Say you have a free module $M$ of rank $n$ over a (commutative) ring $R$. Let $\phi\in\operatorname{End}(M)$, the $R$-module of $M$ endomorphisms, and denote by $c_i$ the trace of $\phi$ in the exterior algebra $\Lambda^i M$ (a.k.a alternating algebra, grassman algebra).

How come $$ \det(\phi-x\text{id})=\sum_{i=0}^n (-1)^ic_ix^i? $$

This seems like it would follow easily from induction, but unless I'm missing something obvious, I don't see how the trace fits in. Can someone explain why this polynomial identity is true? Many thanks.

Answer 1

If $M$ is a module over $R$, any endomorphism $\phi:M\to M$ induces an endomorphism $\Lambda^r \phi:\Lambda^rM\to \Lambda^rM$.
If $M$ is free with basis $e_1,...,e_n$, then $\phi $ has a matrix $A=(a_{ij})$ in this basis.
The module $ \Lambda^rM$ is also free, with basis $(e_H)_{H\in\mathcal H}$ where $\mathcal H$ is the set of strictly increasing sequences $H=(1\leq i_1\lt ...\lt i_r\leq n)$ and $e_H=e_{i_1}\wedge ...\wedge e_{i_r}$.
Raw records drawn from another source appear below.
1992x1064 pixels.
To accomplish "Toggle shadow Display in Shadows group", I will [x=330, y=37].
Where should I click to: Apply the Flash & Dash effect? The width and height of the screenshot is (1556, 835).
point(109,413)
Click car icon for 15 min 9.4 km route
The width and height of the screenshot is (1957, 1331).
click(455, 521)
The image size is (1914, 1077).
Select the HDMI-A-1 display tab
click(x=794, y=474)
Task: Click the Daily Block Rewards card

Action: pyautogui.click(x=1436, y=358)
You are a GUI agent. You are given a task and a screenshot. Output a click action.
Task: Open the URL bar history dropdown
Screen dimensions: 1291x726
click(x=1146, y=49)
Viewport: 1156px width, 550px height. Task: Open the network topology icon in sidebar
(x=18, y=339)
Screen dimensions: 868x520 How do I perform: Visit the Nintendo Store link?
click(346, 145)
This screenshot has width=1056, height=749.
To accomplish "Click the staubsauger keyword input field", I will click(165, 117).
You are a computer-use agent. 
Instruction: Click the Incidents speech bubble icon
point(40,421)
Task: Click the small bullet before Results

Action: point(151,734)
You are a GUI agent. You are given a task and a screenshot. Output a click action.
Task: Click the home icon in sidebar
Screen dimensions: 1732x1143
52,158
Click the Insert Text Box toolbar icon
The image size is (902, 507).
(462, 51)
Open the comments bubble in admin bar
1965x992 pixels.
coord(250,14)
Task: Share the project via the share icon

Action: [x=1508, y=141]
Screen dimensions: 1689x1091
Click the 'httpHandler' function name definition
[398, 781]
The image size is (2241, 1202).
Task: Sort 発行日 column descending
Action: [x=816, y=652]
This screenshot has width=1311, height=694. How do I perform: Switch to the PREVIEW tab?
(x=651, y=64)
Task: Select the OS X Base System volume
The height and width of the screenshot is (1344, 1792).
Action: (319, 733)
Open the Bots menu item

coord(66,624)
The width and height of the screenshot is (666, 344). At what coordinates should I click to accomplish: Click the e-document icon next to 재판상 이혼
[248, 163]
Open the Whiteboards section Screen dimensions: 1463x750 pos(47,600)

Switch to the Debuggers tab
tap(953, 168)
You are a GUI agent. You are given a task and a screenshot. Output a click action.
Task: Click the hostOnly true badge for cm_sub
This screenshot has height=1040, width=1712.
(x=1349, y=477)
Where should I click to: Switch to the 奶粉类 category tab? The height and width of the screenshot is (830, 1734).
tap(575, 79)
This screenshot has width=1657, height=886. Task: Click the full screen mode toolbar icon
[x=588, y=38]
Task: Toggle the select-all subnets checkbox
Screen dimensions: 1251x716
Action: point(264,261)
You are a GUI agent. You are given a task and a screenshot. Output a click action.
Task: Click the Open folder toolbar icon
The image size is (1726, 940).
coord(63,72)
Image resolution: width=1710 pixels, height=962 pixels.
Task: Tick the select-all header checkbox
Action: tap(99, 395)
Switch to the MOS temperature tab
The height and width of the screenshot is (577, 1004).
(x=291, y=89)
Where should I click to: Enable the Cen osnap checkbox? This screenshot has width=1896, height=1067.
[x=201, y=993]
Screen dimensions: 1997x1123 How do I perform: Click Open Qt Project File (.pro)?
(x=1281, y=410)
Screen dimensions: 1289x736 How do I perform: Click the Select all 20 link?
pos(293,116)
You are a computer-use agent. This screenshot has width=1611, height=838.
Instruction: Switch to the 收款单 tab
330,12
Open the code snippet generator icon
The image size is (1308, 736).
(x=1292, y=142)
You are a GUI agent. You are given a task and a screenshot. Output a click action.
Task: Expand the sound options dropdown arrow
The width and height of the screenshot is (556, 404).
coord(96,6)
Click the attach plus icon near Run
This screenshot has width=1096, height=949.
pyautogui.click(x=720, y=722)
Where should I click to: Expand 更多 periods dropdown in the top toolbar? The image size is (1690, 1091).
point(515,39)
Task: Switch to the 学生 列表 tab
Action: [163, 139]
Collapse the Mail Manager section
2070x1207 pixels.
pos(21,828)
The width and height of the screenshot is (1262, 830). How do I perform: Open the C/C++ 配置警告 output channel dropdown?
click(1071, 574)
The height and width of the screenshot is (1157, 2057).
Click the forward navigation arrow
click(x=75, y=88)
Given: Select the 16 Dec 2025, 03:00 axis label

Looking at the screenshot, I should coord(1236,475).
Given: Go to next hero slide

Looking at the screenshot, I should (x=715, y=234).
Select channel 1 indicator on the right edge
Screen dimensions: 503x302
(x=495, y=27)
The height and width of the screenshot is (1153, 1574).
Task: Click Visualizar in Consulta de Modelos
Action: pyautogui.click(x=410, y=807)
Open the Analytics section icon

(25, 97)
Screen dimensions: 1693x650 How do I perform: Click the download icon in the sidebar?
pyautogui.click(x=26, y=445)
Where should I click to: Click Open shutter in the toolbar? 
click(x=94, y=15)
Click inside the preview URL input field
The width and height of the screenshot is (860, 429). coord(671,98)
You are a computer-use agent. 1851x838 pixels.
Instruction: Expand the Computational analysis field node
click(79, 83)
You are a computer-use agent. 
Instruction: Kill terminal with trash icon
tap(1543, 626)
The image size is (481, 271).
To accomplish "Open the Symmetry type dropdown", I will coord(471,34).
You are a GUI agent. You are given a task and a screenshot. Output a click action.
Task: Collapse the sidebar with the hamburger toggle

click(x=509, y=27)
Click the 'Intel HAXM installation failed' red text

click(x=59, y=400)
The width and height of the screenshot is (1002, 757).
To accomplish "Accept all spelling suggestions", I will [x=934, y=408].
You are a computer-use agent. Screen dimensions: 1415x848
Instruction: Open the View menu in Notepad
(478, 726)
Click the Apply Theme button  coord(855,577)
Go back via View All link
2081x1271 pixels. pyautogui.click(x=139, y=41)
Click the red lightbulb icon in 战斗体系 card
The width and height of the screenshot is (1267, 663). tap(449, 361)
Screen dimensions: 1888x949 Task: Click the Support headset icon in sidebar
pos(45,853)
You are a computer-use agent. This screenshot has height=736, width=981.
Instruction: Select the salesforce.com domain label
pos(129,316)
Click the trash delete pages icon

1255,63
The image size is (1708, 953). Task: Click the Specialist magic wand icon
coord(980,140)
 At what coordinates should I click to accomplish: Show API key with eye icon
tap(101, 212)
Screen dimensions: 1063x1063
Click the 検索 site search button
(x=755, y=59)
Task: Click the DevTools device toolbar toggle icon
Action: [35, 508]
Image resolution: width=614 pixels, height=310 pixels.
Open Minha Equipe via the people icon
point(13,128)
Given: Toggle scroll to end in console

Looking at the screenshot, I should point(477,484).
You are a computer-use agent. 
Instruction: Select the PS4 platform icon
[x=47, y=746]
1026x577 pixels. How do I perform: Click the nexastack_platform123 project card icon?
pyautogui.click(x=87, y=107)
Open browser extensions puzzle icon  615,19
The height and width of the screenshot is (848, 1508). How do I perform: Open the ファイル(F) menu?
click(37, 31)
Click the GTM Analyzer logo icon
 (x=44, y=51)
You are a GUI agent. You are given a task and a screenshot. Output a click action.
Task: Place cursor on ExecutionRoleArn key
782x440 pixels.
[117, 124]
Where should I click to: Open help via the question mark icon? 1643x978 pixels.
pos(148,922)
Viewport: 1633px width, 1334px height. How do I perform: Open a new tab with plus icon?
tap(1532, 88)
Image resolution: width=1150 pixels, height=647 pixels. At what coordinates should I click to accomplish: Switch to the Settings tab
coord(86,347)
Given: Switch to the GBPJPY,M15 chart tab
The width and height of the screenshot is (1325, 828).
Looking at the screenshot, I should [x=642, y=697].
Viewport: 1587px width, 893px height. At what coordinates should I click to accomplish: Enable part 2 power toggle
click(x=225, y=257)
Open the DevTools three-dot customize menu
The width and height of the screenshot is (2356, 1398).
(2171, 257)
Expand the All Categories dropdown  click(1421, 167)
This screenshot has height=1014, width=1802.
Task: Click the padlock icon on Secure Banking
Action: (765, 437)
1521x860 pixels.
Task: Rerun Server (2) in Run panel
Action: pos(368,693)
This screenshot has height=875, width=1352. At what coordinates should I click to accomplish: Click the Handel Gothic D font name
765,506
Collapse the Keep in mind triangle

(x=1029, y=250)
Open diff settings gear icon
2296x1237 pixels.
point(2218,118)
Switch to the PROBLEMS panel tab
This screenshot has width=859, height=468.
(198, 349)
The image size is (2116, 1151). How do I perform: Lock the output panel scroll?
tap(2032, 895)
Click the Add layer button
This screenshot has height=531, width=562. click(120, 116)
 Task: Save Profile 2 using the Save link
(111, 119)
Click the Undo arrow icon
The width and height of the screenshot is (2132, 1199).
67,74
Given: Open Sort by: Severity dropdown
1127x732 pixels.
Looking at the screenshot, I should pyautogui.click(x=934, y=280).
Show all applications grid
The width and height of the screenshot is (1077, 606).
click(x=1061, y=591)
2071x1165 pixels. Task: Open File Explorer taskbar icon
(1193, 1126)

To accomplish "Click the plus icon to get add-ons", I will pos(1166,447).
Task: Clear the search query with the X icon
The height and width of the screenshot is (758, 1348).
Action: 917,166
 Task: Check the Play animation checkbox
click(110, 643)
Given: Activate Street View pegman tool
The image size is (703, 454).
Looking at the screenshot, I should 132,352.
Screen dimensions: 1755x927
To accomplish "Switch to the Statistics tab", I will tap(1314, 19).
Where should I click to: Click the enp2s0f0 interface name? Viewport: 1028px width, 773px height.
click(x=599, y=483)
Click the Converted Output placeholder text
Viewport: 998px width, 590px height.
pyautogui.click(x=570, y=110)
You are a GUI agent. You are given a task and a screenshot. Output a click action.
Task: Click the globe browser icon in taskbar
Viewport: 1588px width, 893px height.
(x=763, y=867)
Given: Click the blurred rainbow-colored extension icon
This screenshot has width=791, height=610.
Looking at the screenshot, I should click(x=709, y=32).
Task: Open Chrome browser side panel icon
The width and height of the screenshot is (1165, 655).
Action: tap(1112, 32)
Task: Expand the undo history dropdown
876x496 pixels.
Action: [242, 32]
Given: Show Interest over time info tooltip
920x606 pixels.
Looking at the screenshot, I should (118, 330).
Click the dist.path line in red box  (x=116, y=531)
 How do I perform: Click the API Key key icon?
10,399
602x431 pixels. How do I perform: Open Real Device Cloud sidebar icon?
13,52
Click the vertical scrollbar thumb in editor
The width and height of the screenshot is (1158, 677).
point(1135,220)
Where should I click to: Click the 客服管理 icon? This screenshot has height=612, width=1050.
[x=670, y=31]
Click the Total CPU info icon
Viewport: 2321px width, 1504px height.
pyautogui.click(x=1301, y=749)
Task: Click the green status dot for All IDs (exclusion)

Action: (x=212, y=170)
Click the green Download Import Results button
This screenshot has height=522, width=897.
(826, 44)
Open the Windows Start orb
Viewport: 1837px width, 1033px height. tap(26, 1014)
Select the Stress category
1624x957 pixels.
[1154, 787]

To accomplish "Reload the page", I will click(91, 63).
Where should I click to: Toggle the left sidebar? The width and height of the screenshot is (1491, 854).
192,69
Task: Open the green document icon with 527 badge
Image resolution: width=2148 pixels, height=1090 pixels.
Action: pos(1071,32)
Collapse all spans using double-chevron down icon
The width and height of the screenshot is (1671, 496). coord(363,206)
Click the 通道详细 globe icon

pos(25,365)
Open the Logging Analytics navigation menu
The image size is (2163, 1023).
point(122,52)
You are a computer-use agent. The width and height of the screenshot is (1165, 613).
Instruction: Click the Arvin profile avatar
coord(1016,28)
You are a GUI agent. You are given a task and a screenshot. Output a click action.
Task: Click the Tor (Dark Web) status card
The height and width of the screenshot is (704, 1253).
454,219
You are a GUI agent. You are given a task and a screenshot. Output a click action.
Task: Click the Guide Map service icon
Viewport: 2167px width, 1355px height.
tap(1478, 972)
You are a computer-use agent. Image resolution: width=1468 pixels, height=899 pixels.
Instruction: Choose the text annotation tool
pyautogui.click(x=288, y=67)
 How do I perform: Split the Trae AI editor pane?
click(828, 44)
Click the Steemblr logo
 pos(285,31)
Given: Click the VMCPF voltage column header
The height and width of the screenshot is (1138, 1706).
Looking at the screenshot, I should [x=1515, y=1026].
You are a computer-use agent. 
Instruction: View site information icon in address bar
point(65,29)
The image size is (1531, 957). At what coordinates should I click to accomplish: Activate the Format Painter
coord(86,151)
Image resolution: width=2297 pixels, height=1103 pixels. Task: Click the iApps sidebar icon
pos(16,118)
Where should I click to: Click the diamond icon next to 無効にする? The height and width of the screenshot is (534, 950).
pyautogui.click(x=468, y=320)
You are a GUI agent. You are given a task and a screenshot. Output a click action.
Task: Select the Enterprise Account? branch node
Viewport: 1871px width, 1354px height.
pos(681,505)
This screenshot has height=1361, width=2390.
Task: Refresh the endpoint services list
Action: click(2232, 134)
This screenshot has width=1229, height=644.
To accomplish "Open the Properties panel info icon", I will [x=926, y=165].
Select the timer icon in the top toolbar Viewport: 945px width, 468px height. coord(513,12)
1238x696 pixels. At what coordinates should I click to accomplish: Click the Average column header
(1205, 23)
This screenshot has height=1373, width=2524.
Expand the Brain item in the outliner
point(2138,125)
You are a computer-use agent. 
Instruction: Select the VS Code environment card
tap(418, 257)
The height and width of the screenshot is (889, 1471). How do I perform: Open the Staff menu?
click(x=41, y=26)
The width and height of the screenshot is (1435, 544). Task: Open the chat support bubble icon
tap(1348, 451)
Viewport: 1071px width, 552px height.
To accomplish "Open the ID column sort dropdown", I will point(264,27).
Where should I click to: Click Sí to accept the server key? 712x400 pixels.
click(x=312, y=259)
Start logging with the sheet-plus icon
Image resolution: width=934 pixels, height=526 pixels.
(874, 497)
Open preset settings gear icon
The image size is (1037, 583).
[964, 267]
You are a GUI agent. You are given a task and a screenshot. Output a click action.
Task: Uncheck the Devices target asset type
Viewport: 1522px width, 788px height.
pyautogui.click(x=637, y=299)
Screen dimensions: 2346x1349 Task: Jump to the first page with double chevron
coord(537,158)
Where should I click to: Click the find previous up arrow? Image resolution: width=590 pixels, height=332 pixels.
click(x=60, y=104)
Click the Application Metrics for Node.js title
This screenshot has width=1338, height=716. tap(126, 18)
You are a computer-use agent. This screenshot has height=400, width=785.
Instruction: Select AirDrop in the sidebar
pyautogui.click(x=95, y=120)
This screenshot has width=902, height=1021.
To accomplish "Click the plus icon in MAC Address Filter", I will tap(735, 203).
The key point is that with respect to this basis the linear mapping $\Lambda^r \phi$ has a matrix $\Lambda^r A=B= (b_{H,K})$ and that the entries $b_{H,K}$ can be computed:
the result is $b_{H,K}=\operatorname { det } (A_{H,K})$, the minor obtained by extracting from $A$ the lines numbered by $H$ and the columns numbered by $K$.
Hence we have the formula at the heart of the answer to your question $$\operatorname { Tr }(\Lambda^r \phi) =\sum_H b_{H,H}=\sum_H \operatorname { det }(A_{H,H})$$ From this follows the required formula for the characteristic polynomial of $\phi$ $$ \chi_\phi(X)= \operatorname { det } ( X\cdot 1_n-A)=\sum_{r=0}^n (-1)^r (\sum_H \operatorname { det }(A_{H,H}))X^{n-r} =\sum_{r=0}^n (-1)^r \operatorname { Tr }(\Lambda ^r\phi) X^{n-r} $$

Remark
The formula $b_{H,K}=det (A_{H,K})$ giving the matrix of of the exterior product of an endomorphism is very useful, in the study of Plücker embeddings and Grassmannians for example, and is a modern avatar of the venerable Laplace expansion of determinants.
It is, in my opinon, underappreciated and the very notion of exterior power $\Lambda^r A$ of a matrix $ A$ is very rarely mentioned.
[Amusingly the notion of tensor product of matrices, aka Kronecker product, seems to have made a comeback thanks to quantum computation and quantum information]

Answer 2

This business about working over a commutative ring $R$ is a red herring. Ultimately this is a collection of $n$ polynomial identities in $n^2$ variables $x_{ij}$ over the integers; that is, it suffices to prove this identity over $\mathbb{Z}[x_{ij}]$ as an equality of integer polynomials. But two integer polynomials are equal abstractly if and only if they're equal, say, when the $x_{ij}$ are set to arbitrary complex numbers. So it actually suffices to prove the identity over a specific algebraically closed field of characteristic zero such as $\mathbb{C}$ to prove it in general.

At this point you can take any proof you like that works over $\mathbb{C}$. Here's one:

• The identity is obvious for diagonal matrices. Since the identity is conjugation-invariant, it follows for all diagonalizable matrices.
• The diagonalizable matrices are dense and polynomials are continuous (alternately: the diagonalizable matrices are Zariski-dense and polynomials are Zariski-continuous), so the identity is true for all matrices.

You didn't just ask for a proof, though: you asked for an explanation. I addressed this question in another math.SE answer. Briefly, one can think of the RHS of your identity as the "trace," in an appropriate sense, of the action of a linear transformation on the exterior algebra, and then the result follows for diagonalizable matrices by an observation about how the exterior algebra functor behaves on direct sums.